Dataset records >>
▬▬▬▬▬▬

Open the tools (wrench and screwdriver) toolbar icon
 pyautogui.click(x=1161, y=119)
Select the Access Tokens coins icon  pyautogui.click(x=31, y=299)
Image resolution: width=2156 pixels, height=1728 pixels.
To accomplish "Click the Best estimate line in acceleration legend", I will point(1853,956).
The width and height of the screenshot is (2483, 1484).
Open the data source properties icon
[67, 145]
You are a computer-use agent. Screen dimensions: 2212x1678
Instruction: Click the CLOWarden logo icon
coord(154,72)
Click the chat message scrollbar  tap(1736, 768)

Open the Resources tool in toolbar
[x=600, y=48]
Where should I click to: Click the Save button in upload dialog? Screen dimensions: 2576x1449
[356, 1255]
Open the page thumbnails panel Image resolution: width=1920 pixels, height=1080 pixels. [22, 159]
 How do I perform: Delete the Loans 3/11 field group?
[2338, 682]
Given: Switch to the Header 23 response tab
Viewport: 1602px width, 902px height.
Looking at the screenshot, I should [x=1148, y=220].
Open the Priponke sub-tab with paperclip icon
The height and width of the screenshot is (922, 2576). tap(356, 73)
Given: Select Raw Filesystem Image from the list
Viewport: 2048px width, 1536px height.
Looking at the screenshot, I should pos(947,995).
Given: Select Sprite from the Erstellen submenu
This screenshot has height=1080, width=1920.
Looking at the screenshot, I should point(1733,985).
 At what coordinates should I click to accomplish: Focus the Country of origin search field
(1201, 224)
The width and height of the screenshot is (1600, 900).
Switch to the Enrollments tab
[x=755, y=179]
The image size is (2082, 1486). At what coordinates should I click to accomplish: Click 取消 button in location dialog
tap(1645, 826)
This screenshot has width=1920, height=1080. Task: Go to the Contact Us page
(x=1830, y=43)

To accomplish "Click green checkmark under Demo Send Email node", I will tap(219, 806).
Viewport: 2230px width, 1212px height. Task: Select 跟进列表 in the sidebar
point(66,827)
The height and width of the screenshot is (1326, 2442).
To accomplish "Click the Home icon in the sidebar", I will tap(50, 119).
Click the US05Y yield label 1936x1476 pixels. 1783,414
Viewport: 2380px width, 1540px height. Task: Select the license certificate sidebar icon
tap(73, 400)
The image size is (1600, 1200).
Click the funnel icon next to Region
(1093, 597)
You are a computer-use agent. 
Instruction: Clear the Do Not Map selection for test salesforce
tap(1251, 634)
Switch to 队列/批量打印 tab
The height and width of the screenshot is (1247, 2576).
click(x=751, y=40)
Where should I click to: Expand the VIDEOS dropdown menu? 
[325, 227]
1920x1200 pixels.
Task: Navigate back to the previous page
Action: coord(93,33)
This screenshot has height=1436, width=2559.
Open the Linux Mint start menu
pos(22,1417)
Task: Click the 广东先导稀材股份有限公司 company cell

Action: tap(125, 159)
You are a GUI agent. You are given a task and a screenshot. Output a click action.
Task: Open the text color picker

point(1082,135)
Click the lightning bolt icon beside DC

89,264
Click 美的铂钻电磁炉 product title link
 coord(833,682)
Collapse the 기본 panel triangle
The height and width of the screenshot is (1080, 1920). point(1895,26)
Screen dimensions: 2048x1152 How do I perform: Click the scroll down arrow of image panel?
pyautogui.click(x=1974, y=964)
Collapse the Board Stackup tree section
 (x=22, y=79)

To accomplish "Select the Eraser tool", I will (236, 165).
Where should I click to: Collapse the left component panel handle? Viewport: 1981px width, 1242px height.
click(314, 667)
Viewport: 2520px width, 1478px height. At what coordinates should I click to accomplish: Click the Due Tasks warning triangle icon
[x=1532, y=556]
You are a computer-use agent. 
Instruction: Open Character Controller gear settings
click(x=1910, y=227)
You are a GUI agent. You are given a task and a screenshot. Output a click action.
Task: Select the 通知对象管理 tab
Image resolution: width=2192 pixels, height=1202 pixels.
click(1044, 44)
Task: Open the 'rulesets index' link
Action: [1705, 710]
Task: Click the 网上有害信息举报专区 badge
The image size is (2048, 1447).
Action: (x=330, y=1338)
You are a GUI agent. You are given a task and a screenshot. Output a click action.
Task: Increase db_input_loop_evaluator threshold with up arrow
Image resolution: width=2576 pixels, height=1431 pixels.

▬▬▬▬▬▬

Task description >> Whatever appears in the listing above, write it down again exactly.

Task result >>
Open the tools (wrench and screwdriver) toolbar icon
 pyautogui.click(x=1161, y=119)
Select the Access Tokens coins icon  pyautogui.click(x=31, y=299)
Image resolution: width=2156 pixels, height=1728 pixels.
To accomplish "Click the Best estimate line in acceleration legend", I will point(1853,956).
The width and height of the screenshot is (2483, 1484).
Open the data source properties icon
[67, 145]
You are a computer-use agent. Screen dimensions: 2212x1678
Instruction: Click the CLOWarden logo icon
coord(154,72)
Click the chat message scrollbar  tap(1736, 768)

Open the Resources tool in toolbar
[x=600, y=48]
Where should I click to: Click the Save button in upload dialog? Screen dimensions: 2576x1449
[356, 1255]
Open the page thumbnails panel Image resolution: width=1920 pixels, height=1080 pixels. [22, 159]
 How do I perform: Delete the Loans 3/11 field group?
[2338, 682]
Given: Switch to the Header 23 response tab
Viewport: 1602px width, 902px height.
Looking at the screenshot, I should [x=1148, y=220].
Open the Priponke sub-tab with paperclip icon
The height and width of the screenshot is (922, 2576). tap(356, 73)
Given: Select Raw Filesystem Image from the list
Viewport: 2048px width, 1536px height.
Looking at the screenshot, I should pos(947,995).
Given: Select Sprite from the Erstellen submenu
This screenshot has height=1080, width=1920.
Looking at the screenshot, I should point(1733,985).
 At what coordinates should I click to accomplish: Focus the Country of origin search field
(1201, 224)
The width and height of the screenshot is (1600, 900).
Switch to the Enrollments tab
[x=755, y=179]
The image size is (2082, 1486). At what coordinates should I click to accomplish: Click 取消 button in location dialog
tap(1645, 826)
This screenshot has width=1920, height=1080. Task: Go to the Contact Us page
(x=1830, y=43)

To accomplish "Click green checkmark under Demo Send Email node", I will tap(219, 806).
Viewport: 2230px width, 1212px height. Task: Select 跟进列表 in the sidebar
point(66,827)
The height and width of the screenshot is (1326, 2442).
To accomplish "Click the Home icon in the sidebar", I will tap(50, 119).
Click the US05Y yield label 1936x1476 pixels. 1783,414
Viewport: 2380px width, 1540px height. Task: Select the license certificate sidebar icon
tap(73, 400)
The image size is (1600, 1200).
Click the funnel icon next to Region
(1093, 597)
You are a computer-use agent. 
Instruction: Clear the Do Not Map selection for test salesforce
tap(1251, 634)
Switch to 队列/批量打印 tab
The height and width of the screenshot is (1247, 2576).
click(x=751, y=40)
Where should I click to: Expand the VIDEOS dropdown menu? 
[325, 227]
1920x1200 pixels.
Task: Navigate back to the previous page
Action: coord(93,33)
This screenshot has height=1436, width=2559.
Open the Linux Mint start menu
pos(22,1417)
Task: Click the 广东先导稀材股份有限公司 company cell

Action: tap(125, 159)
You are a GUI agent. You are given a task and a screenshot. Output a click action.
Task: Open the text color picker

point(1082,135)
Click the lightning bolt icon beside DC

89,264
Click 美的铂钻电磁炉 product title link
 coord(833,682)
Collapse the 기본 panel triangle
The height and width of the screenshot is (1080, 1920). point(1895,26)
Screen dimensions: 2048x1152 How do I perform: Click the scroll down arrow of image panel?
pyautogui.click(x=1974, y=964)
Collapse the Board Stackup tree section
 (x=22, y=79)

To accomplish "Select the Eraser tool", I will (236, 165).
Where should I click to: Collapse the left component panel handle? Viewport: 1981px width, 1242px height.
click(314, 667)
Viewport: 2520px width, 1478px height. At what coordinates should I click to accomplish: Click the Due Tasks warning triangle icon
[x=1532, y=556]
You are a computer-use agent. 
Instruction: Open Character Controller gear settings
click(x=1910, y=227)
You are a GUI agent. You are given a task and a screenshot. Output a click action.
Task: Select the 通知对象管理 tab
Image resolution: width=2192 pixels, height=1202 pixels.
click(1044, 44)
Task: Open the 'rulesets index' link
Action: [1705, 710]
Task: Click the 网上有害信息举报专区 badge
The image size is (2048, 1447).
Action: (x=330, y=1338)
You are a GUI agent. You are given a task and a screenshot. Output a click action.
Task: Increase db_input_loop_evaluator threshold with up arrow
Image resolution: width=2576 pixels, height=1431 pixels.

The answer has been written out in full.